## Request
Extract each line of the material below that contains the string "Point", matching uppercase and lowercase letters exactly.

## Exercise data

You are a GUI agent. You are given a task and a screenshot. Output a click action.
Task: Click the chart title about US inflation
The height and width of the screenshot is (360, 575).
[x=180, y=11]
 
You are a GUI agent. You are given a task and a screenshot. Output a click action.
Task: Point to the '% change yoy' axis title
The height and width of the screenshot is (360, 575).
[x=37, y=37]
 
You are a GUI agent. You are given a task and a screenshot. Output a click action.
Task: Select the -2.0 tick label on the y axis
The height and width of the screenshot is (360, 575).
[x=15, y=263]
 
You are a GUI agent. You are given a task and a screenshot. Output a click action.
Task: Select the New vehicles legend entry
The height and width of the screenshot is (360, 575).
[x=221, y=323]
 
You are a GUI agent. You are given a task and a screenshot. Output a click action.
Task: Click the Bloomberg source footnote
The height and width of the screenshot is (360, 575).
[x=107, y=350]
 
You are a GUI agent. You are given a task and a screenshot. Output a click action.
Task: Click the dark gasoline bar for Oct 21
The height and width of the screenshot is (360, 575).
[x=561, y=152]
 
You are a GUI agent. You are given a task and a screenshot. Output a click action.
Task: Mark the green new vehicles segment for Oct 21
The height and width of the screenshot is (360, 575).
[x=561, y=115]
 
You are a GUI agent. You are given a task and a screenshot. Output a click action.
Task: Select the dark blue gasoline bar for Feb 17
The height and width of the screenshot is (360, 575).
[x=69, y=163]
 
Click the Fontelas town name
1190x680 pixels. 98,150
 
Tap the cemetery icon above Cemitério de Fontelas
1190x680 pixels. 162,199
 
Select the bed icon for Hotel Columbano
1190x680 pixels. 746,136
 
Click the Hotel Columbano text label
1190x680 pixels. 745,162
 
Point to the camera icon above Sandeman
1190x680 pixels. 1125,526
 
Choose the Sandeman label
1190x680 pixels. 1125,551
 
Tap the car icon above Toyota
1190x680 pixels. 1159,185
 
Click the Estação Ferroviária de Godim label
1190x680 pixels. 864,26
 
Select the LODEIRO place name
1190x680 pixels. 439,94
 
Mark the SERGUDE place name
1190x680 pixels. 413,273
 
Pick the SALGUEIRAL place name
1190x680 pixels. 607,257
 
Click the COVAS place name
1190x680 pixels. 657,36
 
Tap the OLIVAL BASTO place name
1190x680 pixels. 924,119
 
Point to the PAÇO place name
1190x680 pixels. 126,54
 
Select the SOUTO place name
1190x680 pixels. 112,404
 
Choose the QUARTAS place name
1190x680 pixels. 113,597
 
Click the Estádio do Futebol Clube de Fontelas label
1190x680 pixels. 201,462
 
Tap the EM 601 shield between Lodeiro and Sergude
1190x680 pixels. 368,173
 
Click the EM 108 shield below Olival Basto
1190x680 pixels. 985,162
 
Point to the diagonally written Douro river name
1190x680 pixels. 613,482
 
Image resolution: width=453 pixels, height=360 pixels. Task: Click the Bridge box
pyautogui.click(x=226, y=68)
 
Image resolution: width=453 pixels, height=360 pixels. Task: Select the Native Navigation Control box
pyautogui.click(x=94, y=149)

## Exercise output
Task: Point to the '% change yoy' axis title
Point to the camera icon above Sandeman
Point to the PAÇO place name
Point to the diagonally written Douro river name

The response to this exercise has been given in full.